▸ **Il tuo obiettivo**: Prosegui il testo sul rapporto tra medici e pazienti durante la pandemia, partendo dalla frase che chiude il brano.
╭─ Testo fornito
IL RAPPORTO MEDICO PAZIENTE
Infatti, i gruppi che le promuovono sono nati già a marzo 2020, in piena crisi sanitaria lombarda e rispondevano a un’esigenza reale: la mancanza dei dispositivi e dei protocolli impediva ai medici di base di visitare i pazienti se non a rischio della loro stessa vita. Il governo arrivò al punto di vietare le visite domiciliari ai medici, affidando il compito alle Unità sanitarie di continuità assistenziale (Usca). Che però si sono dimostrate ovunque largamente insufficienti. Con una popolazione angosciata dal virus e dal lockdown, la sensazione di abbandono da parte della cittadinanza era giustificata e i gruppi di medici nati su Facebook hanno riempito questo vuoto. La scarsa capacità di risposta alla pandemia e la cronica carenza della medicina territoriale sono due delle lacune a cui dovrà dare risposta il governo nel Pnrr, i cui piani dettagliati sono ancora attesi.
╰─
╭─ Dati forniti
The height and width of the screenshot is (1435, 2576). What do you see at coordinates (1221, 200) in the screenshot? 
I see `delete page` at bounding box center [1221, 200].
╰─
▸ **Risposta scritta**:
La perdurante scarsità di personale e l’indulgenza con cui è stata accolta la mini-riforma della sanità lombarda uscita malissimo dalla prima ondata non promettono bene.
Ma rispondere a una carenza di medicina di prossimità con campagne per un uso più libero dei farmaci, pazienti curati da continenti diversi e app di telemedicina non è esattamente la risposta di cui ha bisogno il territorio. Abbandonati dallo Stato, i pazienti potrebbero ritrovarsi ancora più vulnerabili ed esposti ai raggiri e a quelle «ambiguità» rilevati dagli stessi gruppi.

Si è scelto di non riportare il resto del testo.